22 research outputs found
Cortico-ponto-cerebellar pathway in rats. An anatomical study of the somatosensory cortical input to the cerebellum
Cortico-ponto-cerebellar pathway is one of the major subcortical pathways linking sensory cortical areas with distant motor regions of the brain. In this thesis I focus on the projections from the primary somatosensory cortex in order to understand the principles in the organisation of this pathway in rats.
Primary somatosensory cortex in rats contains aggregates of granule cells in layer IV, named "barrels" by Woolsey and Van der Loos (1970). There are about 32 whiskers and an equal number of large cortical barrels within the posteromedial barrel subfield (PMBSF) in the primary somatosensory cortex. In addition to its cortical representation the peripheral organisation of the whiskers is replicated in other stations within the afferent pathway, the trigeminal nuclei and the thalamus. This organisation is easily identified both anatomically and physiologically. Therefore rat somatosensory system can serve as a model system to study sensory-motor integration.
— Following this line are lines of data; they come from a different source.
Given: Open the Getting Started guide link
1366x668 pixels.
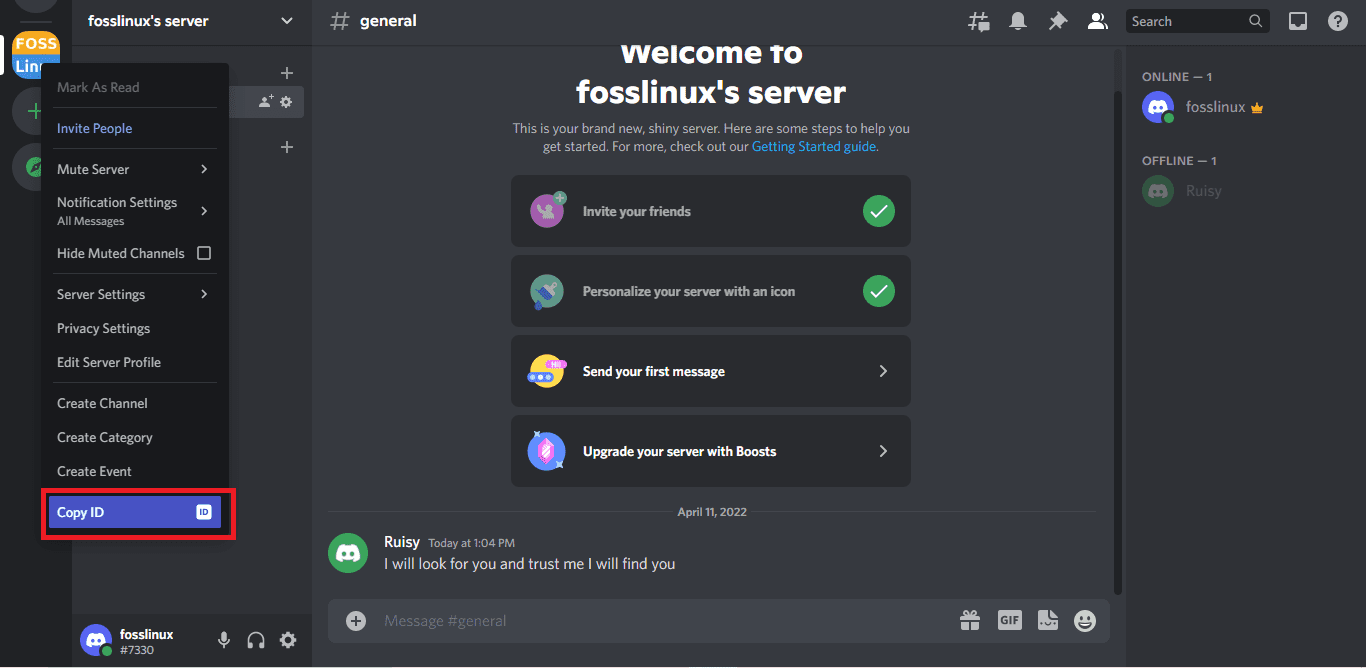Looking at the screenshot, I should pos(814,146).
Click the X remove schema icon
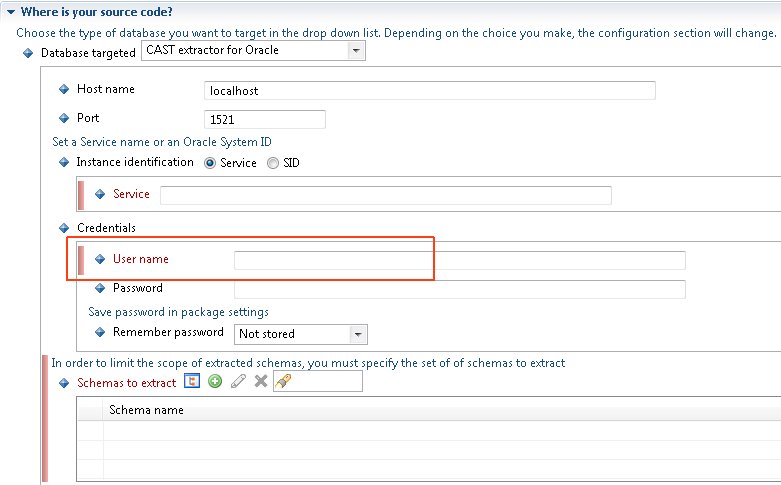Screen dimensions: 781x485 pos(260,382)
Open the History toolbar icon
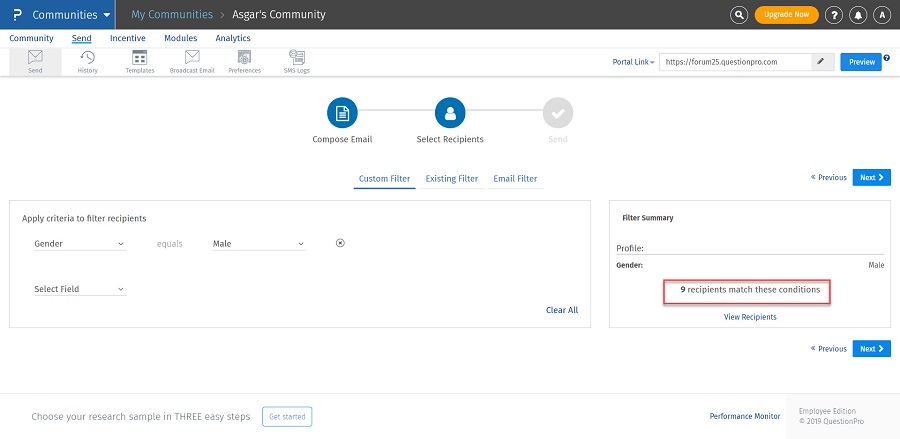The height and width of the screenshot is (439, 900). [x=88, y=61]
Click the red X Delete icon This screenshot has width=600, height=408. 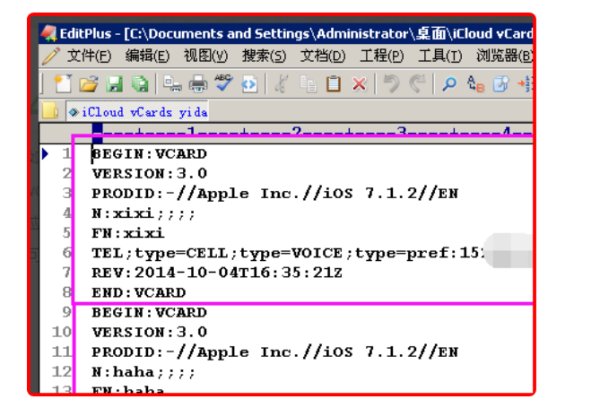pos(359,84)
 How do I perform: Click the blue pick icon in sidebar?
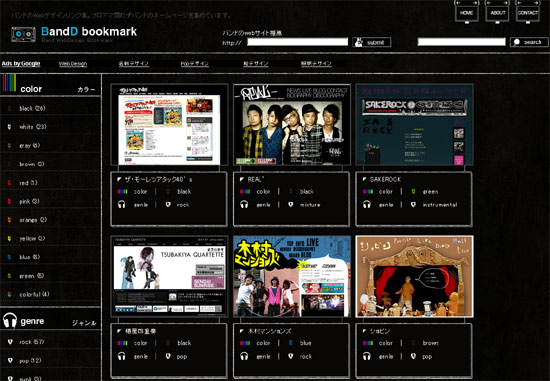[9, 257]
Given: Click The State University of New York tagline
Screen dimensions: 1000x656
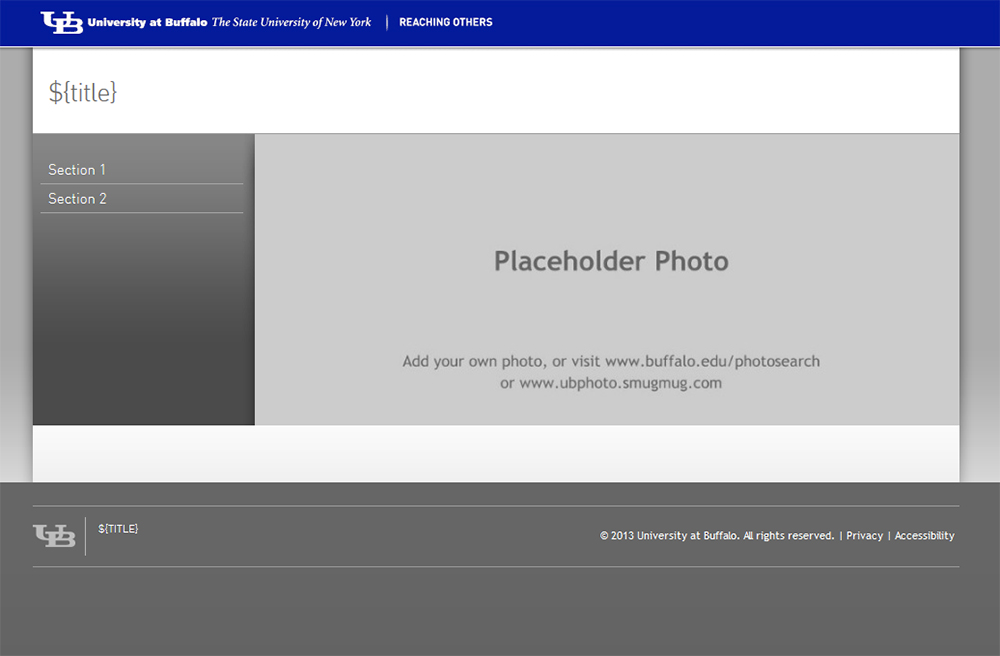Looking at the screenshot, I should [291, 22].
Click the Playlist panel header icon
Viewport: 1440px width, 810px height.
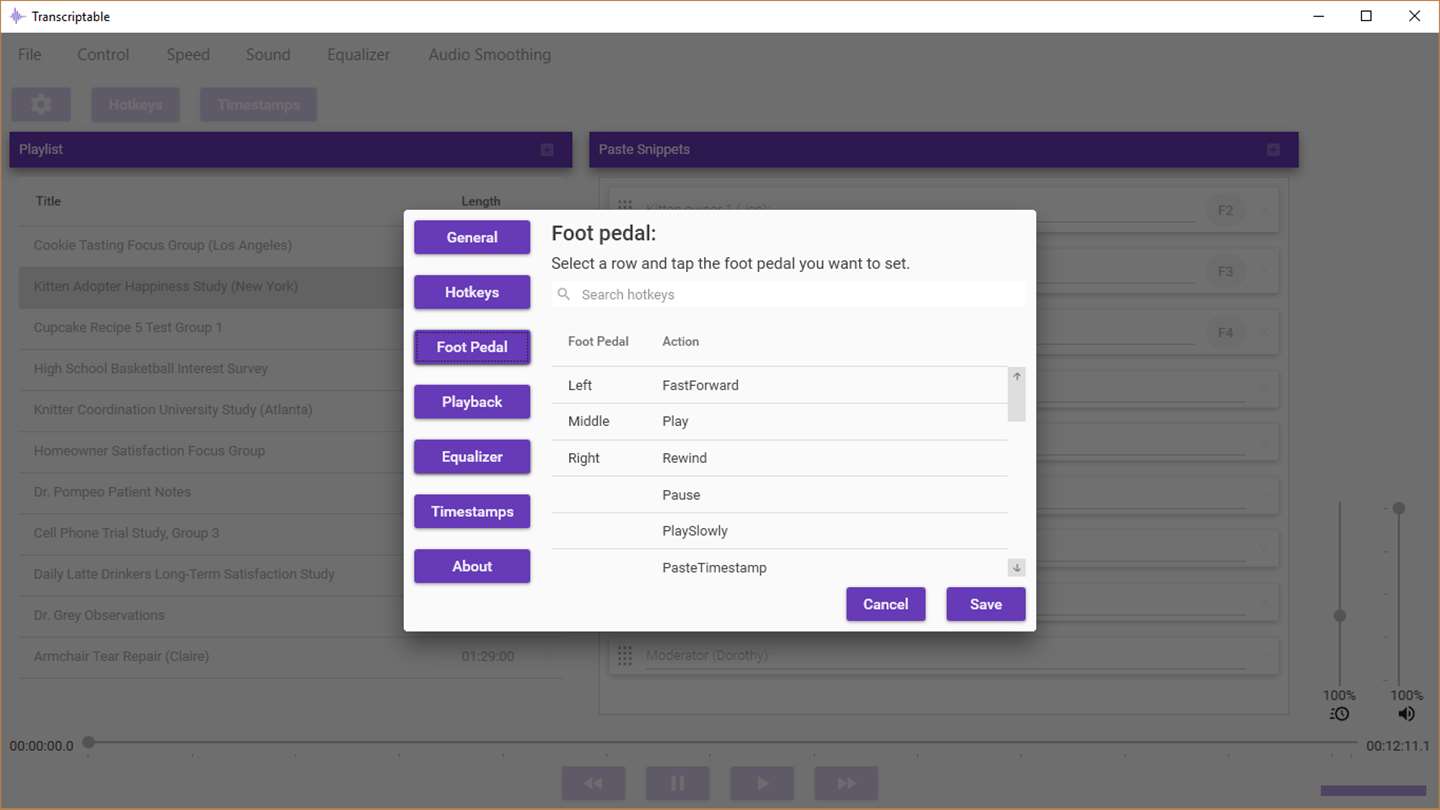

I mapped terminals from small regions of the primary somatosensory cortex of rats (within and surrounding the PMBSF) in the pontine nuclei using the anterograde tracers Phaseolus vulgaris leucoagglutinin, biocytin and biotinilated dextran-amine. The results demonstrate that cells in layer Vb of all the cortical barrels project to the ipsilateral pons. Most barrel columns terminate within the same set of pontine nuclei with slight medio-lateral shifts in their termination zones. The most rostral, smaller barrel columns and the cortical regions representing intervibrissal fur project bilaterally. This dichotomy is not present in corticotectal projections. Both small and large barrel columns as well as the less granular zones of the somatosensory cortex project to the deep layers of the ipsilateral superior colliculus. Retrograde tracing with fluorescent latex beads demonstrated that at least 70% of layer Vb cells in the primary somatosensory cortex in rats send collaterals to the deep layers of the superior colliculus and the pontine nuclei.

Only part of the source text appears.